- [What you have to do] Copy the data from the line that contains "The height and width of the screenshot is (495, 986)." to its last line, exactly, including both of those lines and leaving out everything before.

- [Records provided]
══════════

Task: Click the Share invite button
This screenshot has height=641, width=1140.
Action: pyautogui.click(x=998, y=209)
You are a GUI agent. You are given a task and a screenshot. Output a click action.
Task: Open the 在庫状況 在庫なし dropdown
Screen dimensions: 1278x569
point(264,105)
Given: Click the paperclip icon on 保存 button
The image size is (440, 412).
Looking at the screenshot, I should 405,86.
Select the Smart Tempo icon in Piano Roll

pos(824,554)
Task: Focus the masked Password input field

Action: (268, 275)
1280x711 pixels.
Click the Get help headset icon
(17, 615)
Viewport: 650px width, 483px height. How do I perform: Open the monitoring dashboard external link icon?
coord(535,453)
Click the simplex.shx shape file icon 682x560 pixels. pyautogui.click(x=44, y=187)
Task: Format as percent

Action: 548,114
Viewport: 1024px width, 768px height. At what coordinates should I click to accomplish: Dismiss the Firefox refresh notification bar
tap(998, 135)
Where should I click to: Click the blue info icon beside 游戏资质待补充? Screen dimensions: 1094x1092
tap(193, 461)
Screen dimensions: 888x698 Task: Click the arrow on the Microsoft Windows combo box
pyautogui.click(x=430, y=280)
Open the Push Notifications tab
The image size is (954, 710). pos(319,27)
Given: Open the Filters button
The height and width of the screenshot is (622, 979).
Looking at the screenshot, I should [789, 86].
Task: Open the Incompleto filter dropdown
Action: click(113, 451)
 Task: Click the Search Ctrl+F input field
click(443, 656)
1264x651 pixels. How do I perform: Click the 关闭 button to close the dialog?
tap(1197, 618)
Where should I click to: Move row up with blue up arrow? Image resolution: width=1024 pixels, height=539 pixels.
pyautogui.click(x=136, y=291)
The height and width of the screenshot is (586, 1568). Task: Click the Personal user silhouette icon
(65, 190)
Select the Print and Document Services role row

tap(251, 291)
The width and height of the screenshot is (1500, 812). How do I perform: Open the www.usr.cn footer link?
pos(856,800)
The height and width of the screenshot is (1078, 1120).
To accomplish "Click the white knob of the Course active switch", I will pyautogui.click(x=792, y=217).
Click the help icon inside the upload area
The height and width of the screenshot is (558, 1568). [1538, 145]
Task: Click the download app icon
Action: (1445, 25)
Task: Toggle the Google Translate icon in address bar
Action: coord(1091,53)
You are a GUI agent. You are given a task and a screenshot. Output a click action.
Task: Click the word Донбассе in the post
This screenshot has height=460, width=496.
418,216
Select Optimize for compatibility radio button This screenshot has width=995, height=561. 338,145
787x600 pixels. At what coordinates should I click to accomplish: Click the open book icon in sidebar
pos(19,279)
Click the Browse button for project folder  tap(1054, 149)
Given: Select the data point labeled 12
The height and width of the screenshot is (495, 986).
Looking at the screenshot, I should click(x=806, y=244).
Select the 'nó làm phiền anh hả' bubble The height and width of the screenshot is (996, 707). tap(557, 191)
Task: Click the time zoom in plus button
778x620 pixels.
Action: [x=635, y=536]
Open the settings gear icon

══════════

- [Task result]
The height and width of the screenshot is (495, 986).
Looking at the screenshot, I should click(x=806, y=244).
Select the 'nó làm phiền anh hả' bubble The height and width of the screenshot is (996, 707). tap(557, 191)
Task: Click the time zoom in plus button
778x620 pixels.
Action: [x=635, y=536]
Open the settings gear icon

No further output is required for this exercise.